The parents lit wherever they found the children

Bush-tit feeding young on top of cap

Awaiting their turns—rather impatiently

I LAY on my back under the hemlock and marvelled at the little mansion hanging in the glint of the warm June sun. Yes, a real bird mansion. Not open-roofed, for impudent passers-by to spy out family secrets; not set in a crotch, so that it could be tipped over or blown out, but carefully tied, cradlelike, to the drooping branches, where it could be rocked by the playing breezes.

It's not a small matter to get a site suited for a Bush-tit's (Psaltriparus minimus) mansion. There should be one or two firm, upright twigs about which to weave the walls, a cross branch or two for rafters, and, if the house is to be modern, a little support for a porch or promenade. Contrary to our first rule for success, these little builders begin at the top and build down, first weaving the roof, leaving a round door, and then the hallway down to the main living-room. Each is the architect of his own home, and each is a born master builder.

Once I found a bush-tit's nest twenty inches long.
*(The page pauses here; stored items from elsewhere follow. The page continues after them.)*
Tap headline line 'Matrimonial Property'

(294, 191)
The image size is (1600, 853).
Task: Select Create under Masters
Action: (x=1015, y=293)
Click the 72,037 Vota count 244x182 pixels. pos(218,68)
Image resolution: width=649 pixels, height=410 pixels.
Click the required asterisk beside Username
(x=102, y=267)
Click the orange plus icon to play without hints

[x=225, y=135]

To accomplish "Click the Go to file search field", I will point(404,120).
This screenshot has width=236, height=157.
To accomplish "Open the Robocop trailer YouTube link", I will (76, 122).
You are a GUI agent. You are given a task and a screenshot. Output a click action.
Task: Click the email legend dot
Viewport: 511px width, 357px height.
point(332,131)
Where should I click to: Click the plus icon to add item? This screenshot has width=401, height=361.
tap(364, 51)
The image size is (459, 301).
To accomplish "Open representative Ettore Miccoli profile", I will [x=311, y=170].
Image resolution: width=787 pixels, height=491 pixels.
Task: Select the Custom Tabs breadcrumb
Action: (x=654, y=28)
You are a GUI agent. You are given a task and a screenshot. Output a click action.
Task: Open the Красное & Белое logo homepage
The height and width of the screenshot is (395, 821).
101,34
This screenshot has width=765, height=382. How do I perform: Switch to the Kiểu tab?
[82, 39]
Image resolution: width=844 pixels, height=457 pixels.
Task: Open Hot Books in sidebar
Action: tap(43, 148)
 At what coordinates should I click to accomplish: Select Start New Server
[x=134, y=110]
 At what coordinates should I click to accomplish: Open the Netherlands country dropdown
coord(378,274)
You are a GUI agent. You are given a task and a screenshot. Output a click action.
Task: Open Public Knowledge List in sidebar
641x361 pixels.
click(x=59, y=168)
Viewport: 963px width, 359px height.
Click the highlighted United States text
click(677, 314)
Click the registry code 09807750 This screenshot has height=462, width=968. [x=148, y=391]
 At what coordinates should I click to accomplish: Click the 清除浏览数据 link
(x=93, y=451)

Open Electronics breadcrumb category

The little weavers had started their home on a limb, and apparently it was not low enough to suit them, for they wove a fibrous strap ten inches long, and then swung their gourd-shaped nest to that, so it hung in a tussock of willow leaves.

I happened to find the nest in the hemlock when they were putting in the first spider-web cross-beams and supports for the roof, and only six feet from the ground, where I could see the whole process. In two days they had all the framework up and started with the furnishings. Each midget would return every few minutes with something new. Down into the bag he would dive, and it would shake and bulge for a moment, and then away he would dart for some more material. It took days to furnish the home. What downy draperies! What moss-covered walls, lichen-tinted in greens and browns! And most important of all, there was a thick bed of feathers, the resting-place of seven eggs of delicate whiteness.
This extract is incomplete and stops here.